The organisations running the process want to hear from any current user of the network – or people who would like to operate an electric vehicle in the future – on how Bristol’s electric chargepoint network should be run, managed and supported.
The consultation process includes a survey and focus groups, and is run by Bristol City Council partners Cenex with the Energy Saving Trust (EST).
Cenex and EST are working together to strategically assess the existing chargepoint network, identify any issues, and find where additional infrastructure needs to go.
Councillor Kye Dudd, cabinet member for energy at Bristol City Council, said: “Bristol has a proud history of leading by example in the action against climate change and has committed to be a city that runs entirely on clean energy by 2050.
“The move towards electric vehicles is one that the council is keen to support and will help us to make significant improvements to our air quality.
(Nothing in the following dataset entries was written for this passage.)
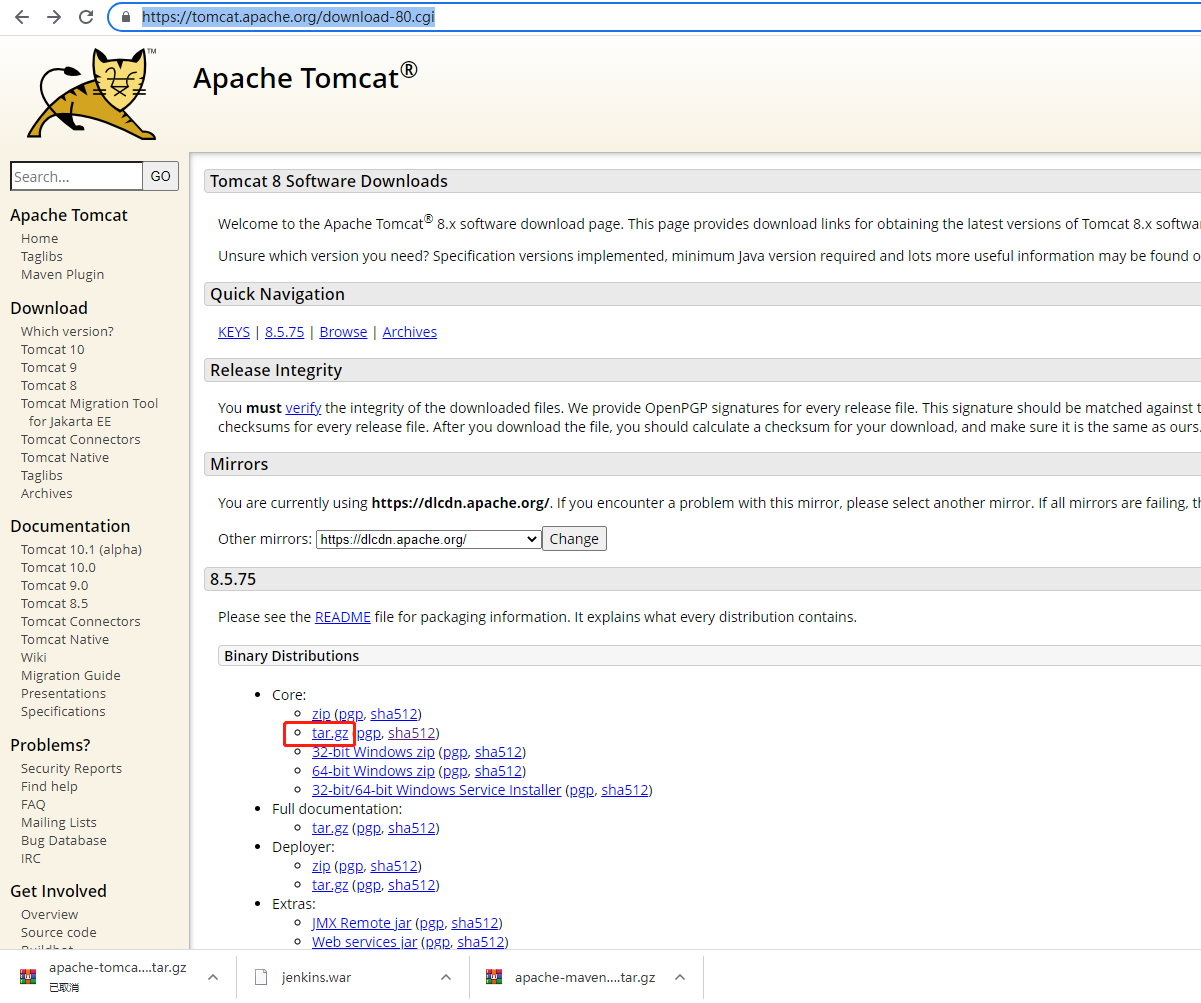Image resolution: width=1201 pixels, height=1003 pixels.
Task: Click the GO search button
Action: click(160, 176)
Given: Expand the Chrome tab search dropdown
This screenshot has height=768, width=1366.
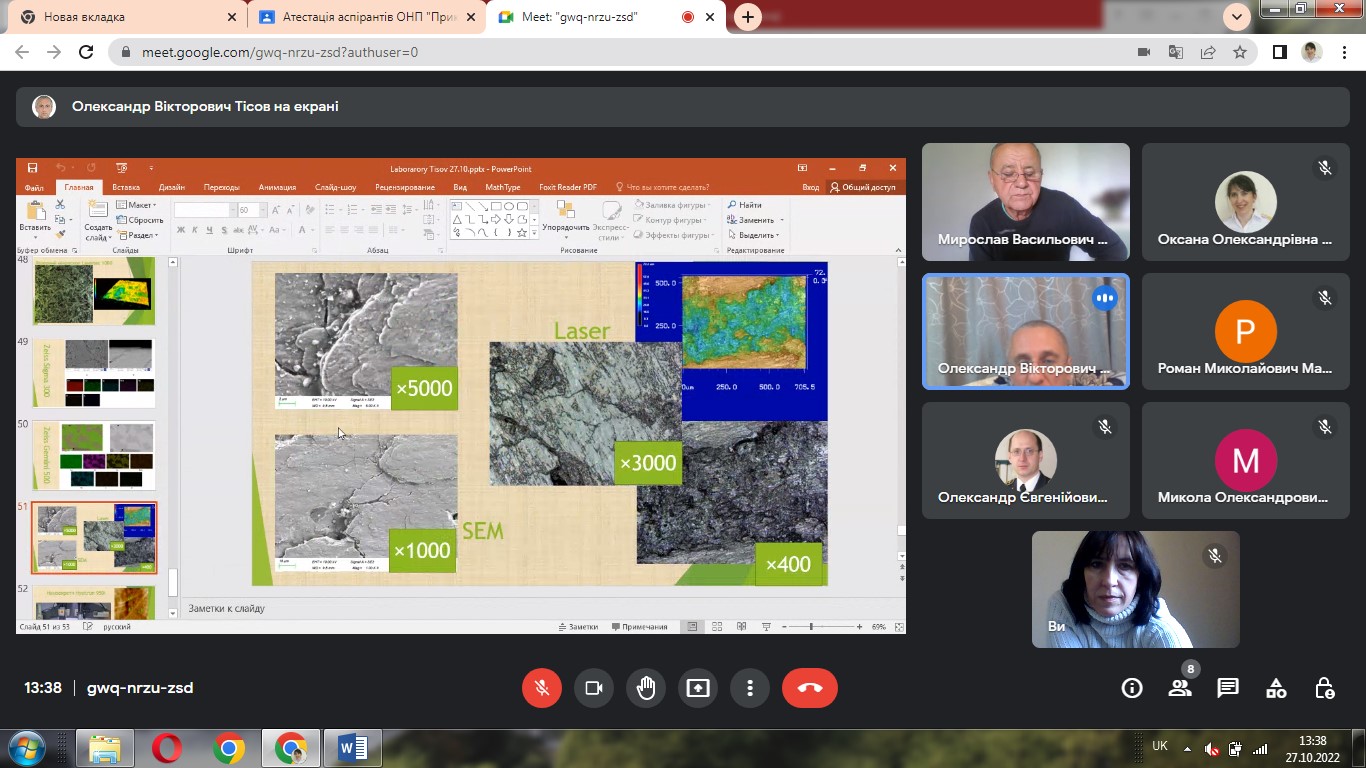Looking at the screenshot, I should 1237,17.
“As well as upgrading our own vehicle fleet, we’re determined to meet local demand for charging points to enable as many local residents and businesses as possible to own and run electric vehicles in the future.”
In January 2016, Bristol – bidding with the West of England authorities – was awarded £7.1million of funding over five years through the Office for Low Emission Vehicles (OLEV) to promote the uptake of electric vehicles, including plug-in hybrids, across the region.
As part of its Go Ultra-Low West (GULW) programme, Bristol City Council aims to use its funding to install around 120 new public electric vehicle charging points across Bath and North-East Somerset, Bristol, North Somerset and South Gloucestershire.
Cenex will be identifying candidate sites for public infrastructure, and will be assessing their feasibility working with the Distribution Network Operator and local authorities.
EST are leading on stakeholder engagement of the project to gather views and opinions of the chargepoint network.
GULW’s headline target is to reach 5,000 new electric vehicle registrations per year by 2020, and therefore must meet anticipated demand for public charging points, potentially adding up to 200 additional chargepoints.
The online survey asks questions related to how the network is run, accessed, experiences, and people’s driving habits, such as vehicle type, mileage etc. The survey is live until Friday, March 9, and everyone taking part will be entered into a prize draw to win £100 worth of Amazon vouchers.